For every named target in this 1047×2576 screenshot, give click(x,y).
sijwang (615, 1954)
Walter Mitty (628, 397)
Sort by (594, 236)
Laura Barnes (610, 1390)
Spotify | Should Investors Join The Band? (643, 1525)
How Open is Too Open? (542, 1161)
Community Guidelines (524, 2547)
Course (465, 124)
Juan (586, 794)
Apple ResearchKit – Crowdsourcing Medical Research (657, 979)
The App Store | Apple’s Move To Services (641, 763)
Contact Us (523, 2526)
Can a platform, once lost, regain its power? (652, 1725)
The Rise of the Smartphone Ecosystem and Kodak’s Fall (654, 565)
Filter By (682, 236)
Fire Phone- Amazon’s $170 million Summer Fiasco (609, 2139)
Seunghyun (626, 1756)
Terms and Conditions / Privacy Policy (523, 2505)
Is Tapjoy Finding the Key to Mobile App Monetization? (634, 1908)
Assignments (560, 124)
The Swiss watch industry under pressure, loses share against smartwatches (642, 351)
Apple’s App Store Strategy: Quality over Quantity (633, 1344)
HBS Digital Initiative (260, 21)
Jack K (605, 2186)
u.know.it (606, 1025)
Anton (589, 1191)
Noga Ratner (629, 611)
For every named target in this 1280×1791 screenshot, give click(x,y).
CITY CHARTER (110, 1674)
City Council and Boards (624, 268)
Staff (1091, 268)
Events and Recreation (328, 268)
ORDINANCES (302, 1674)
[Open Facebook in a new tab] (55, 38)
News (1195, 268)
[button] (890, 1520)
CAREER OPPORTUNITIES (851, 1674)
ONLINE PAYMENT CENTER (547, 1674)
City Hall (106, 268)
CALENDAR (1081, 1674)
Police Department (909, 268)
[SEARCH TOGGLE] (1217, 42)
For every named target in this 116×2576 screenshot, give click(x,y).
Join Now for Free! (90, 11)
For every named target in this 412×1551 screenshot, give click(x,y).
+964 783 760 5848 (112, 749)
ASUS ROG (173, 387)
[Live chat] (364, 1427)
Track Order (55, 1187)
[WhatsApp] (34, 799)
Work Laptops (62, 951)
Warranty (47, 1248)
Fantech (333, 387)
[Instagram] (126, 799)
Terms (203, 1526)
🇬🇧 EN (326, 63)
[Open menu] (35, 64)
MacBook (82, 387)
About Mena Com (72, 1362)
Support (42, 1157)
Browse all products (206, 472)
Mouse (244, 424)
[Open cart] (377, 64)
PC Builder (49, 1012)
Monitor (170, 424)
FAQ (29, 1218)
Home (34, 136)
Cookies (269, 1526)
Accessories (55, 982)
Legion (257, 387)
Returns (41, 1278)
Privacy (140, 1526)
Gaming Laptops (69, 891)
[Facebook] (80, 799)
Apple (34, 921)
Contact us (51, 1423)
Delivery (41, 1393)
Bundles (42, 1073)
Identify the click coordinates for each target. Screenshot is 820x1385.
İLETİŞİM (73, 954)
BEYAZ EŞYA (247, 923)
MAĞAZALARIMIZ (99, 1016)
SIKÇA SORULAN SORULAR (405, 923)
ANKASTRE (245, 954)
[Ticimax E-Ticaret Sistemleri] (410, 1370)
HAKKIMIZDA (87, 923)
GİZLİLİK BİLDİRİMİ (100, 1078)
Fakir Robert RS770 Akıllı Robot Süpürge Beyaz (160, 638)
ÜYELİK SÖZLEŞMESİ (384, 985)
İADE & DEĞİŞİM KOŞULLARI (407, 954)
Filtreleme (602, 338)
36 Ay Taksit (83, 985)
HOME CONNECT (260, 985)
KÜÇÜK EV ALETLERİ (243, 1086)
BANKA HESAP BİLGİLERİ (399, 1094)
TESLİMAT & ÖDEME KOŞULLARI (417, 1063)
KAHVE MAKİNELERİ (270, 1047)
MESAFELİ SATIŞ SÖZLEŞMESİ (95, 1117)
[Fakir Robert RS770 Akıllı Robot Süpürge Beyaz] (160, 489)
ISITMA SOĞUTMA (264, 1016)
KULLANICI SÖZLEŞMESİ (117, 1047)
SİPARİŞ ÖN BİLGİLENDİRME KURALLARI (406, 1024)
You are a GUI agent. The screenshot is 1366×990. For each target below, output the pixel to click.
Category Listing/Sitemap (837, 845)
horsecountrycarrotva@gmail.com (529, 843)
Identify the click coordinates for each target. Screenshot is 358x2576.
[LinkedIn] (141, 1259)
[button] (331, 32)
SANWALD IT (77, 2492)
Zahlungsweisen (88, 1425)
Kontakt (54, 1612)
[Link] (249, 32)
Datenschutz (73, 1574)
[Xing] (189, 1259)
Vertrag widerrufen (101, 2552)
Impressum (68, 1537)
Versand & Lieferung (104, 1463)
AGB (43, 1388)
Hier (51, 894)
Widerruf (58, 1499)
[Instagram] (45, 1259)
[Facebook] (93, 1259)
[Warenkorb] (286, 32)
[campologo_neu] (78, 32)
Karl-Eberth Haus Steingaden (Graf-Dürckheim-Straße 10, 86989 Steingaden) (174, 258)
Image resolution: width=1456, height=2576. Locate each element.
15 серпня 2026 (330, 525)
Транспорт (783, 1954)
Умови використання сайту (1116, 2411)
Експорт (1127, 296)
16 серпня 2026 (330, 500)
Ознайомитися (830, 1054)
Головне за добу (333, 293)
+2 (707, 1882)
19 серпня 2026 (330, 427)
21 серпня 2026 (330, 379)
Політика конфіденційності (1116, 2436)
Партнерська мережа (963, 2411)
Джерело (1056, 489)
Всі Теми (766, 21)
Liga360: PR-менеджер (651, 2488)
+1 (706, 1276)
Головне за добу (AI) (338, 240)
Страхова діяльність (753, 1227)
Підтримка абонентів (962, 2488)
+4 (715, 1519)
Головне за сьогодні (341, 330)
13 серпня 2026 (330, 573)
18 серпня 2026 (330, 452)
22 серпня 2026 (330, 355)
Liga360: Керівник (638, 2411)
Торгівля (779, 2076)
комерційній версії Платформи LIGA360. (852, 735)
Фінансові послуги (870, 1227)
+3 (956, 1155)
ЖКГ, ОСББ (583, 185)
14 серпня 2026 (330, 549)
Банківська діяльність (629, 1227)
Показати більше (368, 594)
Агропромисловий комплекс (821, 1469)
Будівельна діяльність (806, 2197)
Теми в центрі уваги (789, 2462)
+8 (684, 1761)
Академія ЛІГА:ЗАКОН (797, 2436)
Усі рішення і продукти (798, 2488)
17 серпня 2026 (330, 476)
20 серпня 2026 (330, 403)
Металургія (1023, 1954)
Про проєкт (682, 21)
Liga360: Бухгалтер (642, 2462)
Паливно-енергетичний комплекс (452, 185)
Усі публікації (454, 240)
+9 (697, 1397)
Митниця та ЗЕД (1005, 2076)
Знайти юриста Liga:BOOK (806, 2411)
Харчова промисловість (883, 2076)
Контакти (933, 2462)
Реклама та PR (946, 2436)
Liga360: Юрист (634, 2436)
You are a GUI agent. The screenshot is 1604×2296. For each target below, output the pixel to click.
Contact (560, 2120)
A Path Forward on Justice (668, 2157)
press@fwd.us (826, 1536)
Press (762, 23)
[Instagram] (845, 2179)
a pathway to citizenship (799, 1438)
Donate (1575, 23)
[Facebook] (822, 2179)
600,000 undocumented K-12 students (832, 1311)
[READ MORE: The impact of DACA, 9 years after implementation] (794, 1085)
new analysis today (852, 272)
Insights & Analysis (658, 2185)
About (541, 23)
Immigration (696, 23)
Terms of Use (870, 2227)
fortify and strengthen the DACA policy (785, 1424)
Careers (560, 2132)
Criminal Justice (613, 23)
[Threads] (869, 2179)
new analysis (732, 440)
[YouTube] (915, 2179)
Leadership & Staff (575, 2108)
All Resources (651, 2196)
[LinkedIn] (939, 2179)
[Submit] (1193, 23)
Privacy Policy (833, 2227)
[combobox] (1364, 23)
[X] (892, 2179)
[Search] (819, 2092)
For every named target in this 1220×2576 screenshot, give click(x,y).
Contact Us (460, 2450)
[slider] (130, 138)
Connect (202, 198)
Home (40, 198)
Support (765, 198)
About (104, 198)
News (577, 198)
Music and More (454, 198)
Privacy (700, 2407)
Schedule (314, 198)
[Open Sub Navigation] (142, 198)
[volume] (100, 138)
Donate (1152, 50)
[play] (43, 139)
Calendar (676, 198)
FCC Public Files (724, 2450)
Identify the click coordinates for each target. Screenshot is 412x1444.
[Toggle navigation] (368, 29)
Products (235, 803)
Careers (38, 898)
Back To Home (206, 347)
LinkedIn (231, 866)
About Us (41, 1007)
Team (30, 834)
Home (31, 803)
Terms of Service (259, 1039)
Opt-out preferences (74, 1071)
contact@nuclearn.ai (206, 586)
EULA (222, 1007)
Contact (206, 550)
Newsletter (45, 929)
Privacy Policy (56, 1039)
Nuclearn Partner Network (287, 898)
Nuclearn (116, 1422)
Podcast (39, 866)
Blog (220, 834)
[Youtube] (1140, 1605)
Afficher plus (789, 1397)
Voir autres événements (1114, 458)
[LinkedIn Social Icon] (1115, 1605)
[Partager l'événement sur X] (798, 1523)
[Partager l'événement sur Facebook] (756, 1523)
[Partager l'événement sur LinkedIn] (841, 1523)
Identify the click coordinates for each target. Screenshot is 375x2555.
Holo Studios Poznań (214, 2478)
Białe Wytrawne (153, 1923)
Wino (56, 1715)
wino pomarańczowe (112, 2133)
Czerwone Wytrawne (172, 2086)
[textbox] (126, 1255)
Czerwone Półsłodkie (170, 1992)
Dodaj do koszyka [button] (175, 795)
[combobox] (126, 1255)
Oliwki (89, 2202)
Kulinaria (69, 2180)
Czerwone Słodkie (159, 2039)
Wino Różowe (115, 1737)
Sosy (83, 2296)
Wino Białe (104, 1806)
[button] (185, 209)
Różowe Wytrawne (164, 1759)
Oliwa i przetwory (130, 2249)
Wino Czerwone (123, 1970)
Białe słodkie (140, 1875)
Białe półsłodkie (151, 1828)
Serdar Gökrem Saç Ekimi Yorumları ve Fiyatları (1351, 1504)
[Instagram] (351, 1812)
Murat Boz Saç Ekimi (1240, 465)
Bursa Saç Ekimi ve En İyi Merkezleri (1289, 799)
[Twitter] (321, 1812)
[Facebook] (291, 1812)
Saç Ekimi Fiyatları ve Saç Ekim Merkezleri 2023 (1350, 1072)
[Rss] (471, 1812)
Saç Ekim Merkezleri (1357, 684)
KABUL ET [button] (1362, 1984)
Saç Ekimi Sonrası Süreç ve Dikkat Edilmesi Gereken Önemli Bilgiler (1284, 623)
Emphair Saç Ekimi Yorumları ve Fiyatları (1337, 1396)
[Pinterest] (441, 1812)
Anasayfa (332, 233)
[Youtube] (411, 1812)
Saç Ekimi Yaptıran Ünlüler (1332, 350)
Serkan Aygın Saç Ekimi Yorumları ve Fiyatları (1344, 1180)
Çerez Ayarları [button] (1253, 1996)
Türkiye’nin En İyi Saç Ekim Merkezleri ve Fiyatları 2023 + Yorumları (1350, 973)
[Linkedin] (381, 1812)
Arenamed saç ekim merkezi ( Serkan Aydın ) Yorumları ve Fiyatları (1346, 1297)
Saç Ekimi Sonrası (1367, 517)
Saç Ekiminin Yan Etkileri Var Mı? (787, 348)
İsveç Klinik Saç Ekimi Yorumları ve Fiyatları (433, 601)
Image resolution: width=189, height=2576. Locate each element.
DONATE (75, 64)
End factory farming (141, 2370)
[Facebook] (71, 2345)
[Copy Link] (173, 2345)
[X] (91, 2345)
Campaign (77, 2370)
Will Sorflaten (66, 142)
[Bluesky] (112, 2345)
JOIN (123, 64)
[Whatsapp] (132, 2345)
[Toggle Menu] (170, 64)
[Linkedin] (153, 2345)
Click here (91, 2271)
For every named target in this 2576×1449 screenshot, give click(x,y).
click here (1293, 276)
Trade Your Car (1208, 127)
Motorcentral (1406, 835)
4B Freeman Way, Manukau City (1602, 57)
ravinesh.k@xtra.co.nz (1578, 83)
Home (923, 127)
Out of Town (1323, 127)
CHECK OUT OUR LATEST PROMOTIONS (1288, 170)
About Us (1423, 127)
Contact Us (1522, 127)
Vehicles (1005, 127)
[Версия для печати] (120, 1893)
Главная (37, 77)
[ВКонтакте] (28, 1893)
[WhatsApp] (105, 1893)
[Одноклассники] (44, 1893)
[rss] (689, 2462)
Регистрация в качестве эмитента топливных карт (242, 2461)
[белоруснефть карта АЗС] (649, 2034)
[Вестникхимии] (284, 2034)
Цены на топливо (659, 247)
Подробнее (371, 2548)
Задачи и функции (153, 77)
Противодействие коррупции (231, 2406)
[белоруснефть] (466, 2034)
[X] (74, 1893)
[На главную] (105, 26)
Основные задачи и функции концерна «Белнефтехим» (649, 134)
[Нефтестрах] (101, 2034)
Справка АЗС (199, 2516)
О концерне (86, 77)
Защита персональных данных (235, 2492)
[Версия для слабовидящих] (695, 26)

**Brief**
Taking the lines above, repeat exactly those from the line that contains "Voir autres événements (1114, 458)" through the line that contains "[button] (185, 209)", and both of those lines as well. Include nothing else.

**Answer to this task**
Voir autres événements (1114, 458)
[LinkedIn Social Icon] (1115, 1605)
[Partager l'événement sur X] (798, 1523)
[Partager l'événement sur Facebook] (756, 1523)
[Partager l'événement sur LinkedIn] (841, 1523)
Identify the click coordinates for each target. Screenshot is 375x2555.
Holo Studios Poznań (214, 2478)
Białe Wytrawne (153, 1923)
Wino (56, 1715)
wino pomarańczowe (112, 2133)
Czerwone Wytrawne (172, 2086)
[textbox] (126, 1255)
Czerwone Półsłodkie (170, 1992)
Dodaj do koszyka [button] (175, 795)
[combobox] (126, 1255)
Oliwki (89, 2202)
Kulinaria (69, 2180)
Czerwone Słodkie (159, 2039)
Wino Różowe (115, 1737)
Sosy (83, 2296)
Wino Białe (104, 1806)
[button] (185, 209)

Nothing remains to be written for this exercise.